=== WORK INSTRUCTIONS ===
[a] For the passage on the Prague meeting, mark each statement (i), (ii), (iii) yes or no and quote the words of the passage that settle it: (i) Czech intelligence reported that Atta met al-Ani at least once. (ii) The Czechs had stopped watching al-Ani. (iii) High C.I.A. and Justice officials want the Atta–Saddam connection to be believed.
[b] Using the passage on the Prague meeting, give a short answer to each question:
(i) How many Americans does it say Al Qaeda murdered?
(ii) What post does it give Ahmed al-Ani?
(iii) What exposure are the C.I.A. and Justice officials said to be worried about?
[c] Pick up the passage on the Prague meeting after its final sentence and keep writing.

A misdirection play is under way in the C.I.A.’s all-out attempt to discredit an account of a suspicious meeting in Prague a year ago. Mohamed Atta, destined to be the leading Sept. 11 suicide hijacker, was reported last fall by Czech intelligence to have met at least once with Saddam Hussein’s espionage chief in the Iraqi Embassy — Ahmed al-Ani, a spymaster whom the Czechs were keeping under tight surveillance.

If the report proves accurate, a connection would exist between Al Qaeda’s murder of 3,000 Americans and Iraq’s Saddam. That would clearly be a casus belli, calling for our immediate military response, separate from the need to stop a demonstrated mass killer from acquiring nuclear and germ weapons. Accordingly, high C.I.A. and Justice officials — worried about exposure of the agency’s inability to conduct covert operations — desperately want Atta’s Saddam connection to be disbelieved.

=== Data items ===
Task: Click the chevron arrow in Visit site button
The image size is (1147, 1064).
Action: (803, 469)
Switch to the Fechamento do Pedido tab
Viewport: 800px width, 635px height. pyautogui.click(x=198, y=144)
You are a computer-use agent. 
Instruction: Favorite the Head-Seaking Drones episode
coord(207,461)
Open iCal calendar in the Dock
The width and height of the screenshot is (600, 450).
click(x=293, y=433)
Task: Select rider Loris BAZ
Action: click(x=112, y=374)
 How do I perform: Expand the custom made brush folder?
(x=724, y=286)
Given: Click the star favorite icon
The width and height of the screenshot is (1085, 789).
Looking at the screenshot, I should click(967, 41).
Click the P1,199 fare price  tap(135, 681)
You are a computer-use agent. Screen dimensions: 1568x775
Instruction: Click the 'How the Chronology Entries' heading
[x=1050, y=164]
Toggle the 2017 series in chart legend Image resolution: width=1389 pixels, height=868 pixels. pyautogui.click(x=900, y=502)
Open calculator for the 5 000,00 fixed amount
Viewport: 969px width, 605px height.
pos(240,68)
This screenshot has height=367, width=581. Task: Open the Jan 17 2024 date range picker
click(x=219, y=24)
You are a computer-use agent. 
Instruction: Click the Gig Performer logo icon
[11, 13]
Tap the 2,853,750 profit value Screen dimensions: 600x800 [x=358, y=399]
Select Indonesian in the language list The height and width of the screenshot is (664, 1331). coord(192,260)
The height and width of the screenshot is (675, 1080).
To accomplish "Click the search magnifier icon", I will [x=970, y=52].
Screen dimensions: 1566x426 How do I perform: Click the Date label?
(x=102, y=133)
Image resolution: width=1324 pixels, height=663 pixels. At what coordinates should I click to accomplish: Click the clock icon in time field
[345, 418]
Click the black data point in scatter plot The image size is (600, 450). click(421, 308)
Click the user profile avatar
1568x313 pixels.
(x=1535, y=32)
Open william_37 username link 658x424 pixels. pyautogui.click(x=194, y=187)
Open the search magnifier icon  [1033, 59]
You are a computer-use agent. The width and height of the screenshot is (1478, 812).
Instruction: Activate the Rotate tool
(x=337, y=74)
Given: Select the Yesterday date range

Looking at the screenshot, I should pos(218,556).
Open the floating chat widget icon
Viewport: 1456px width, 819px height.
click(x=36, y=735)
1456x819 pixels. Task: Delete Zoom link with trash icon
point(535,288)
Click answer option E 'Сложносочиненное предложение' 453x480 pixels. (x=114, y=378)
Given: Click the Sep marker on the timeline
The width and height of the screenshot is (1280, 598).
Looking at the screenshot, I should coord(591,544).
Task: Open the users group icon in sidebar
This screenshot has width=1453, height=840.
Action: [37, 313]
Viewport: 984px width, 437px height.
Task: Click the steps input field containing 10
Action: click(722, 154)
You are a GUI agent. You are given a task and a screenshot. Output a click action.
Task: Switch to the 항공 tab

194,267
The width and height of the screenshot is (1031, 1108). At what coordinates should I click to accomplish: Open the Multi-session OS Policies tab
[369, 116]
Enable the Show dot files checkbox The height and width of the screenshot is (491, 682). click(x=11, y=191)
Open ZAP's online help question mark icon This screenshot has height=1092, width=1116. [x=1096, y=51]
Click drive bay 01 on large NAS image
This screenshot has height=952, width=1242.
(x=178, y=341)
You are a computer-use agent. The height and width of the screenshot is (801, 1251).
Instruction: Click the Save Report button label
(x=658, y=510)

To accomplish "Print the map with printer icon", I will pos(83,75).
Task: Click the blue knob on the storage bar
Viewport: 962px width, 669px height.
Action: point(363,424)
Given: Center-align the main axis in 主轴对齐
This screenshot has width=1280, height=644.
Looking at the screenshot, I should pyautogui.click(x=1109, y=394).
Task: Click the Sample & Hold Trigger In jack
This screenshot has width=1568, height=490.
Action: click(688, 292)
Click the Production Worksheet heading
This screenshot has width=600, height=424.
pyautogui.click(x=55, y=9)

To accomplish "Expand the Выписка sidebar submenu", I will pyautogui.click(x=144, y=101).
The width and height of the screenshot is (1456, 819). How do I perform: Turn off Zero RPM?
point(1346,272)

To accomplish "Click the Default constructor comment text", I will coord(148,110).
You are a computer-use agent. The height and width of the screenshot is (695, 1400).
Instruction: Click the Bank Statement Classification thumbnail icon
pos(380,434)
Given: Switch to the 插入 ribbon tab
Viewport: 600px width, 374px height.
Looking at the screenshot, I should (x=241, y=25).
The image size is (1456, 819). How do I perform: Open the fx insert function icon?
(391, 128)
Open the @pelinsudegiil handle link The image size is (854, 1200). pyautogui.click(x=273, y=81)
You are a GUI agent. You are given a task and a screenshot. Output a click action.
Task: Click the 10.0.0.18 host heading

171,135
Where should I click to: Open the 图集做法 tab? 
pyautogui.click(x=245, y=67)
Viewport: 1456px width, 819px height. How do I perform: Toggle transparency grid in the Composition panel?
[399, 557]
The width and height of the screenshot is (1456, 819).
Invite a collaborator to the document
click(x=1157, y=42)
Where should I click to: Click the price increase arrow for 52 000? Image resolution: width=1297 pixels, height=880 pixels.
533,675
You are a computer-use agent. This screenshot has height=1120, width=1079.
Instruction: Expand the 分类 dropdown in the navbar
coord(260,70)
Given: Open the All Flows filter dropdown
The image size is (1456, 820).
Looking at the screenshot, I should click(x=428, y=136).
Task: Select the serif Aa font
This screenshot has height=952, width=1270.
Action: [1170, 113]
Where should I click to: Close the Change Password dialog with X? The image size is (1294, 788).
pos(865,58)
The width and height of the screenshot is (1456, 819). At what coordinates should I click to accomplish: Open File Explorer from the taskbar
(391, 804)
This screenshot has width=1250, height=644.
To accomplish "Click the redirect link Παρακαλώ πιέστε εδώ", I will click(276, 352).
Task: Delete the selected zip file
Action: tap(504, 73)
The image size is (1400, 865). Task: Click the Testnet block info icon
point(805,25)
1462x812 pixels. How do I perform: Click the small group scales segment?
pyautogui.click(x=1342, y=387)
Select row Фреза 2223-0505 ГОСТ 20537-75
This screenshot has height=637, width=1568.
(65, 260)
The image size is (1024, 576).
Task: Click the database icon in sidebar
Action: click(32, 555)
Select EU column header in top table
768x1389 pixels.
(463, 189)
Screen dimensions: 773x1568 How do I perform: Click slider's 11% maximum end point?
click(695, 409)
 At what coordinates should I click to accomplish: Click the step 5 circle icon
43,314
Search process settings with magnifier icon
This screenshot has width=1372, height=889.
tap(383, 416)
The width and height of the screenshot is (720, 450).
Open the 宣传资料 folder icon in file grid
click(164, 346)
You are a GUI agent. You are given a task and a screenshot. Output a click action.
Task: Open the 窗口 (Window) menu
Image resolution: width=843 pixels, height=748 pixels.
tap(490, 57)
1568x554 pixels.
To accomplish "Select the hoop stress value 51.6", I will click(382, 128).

=== ANSWERS GIVEN ===
[a]
(i) Yes: "was reported last fall by Czech intelligence to have met at least once with Saddam Hussein’s espionage chief"
(ii) No: "a spymaster whom the Czechs were keeping under tight surveillance"
(iii) No: "desperately want Atta’s Saddam connection to be disbelieved"

[b]
(i) 3,000
(ii) Saddam Hussein’s espionage chief
(iii) Exposure of the agency’s inability to conduct covert operations

[c]
They are telling favored journalists: Shoot this troublesome story down. In March, a Washington Post columnist obliged with: “hard intelligence to support the Baghdad-bin Laden connection is somewhere between ‘slim’ and ‘none.’ ” In April, Newsweek headlined: “A spy story tying Saddam to 9-11 is looking very flimsy,” and its Michael Isikoff wrote: “the much touted ‘Prague connection’ appears to be an intriguing, but embarrassing, mistake.”

[snip]

Whom do you believe — a responsible official on the scene speaking on the record, with no ax to grind, or U.S. spooks who may be covering up a missed signal from Prague about Sept. 11 and are also fearful of revealing their weakness in Iraq?

Hard-liners can play this background game, too. A “senior Bush administration official” not in the protect-Saddam cabal tells me: “You cannot say the Czech report about a meeting in 2001 between Atta and the Iraqi is discredited or disproven in any way. The Czechs stand by it and we’re still in the process of pursuing it and sorting out the timing and venue. There’s no doubt Atta was in Prague in 2000, and a subsequent meeting is at least plausible.”

To see more of Safire’s work on Cheney’s behalf, look at the comments in this old thread.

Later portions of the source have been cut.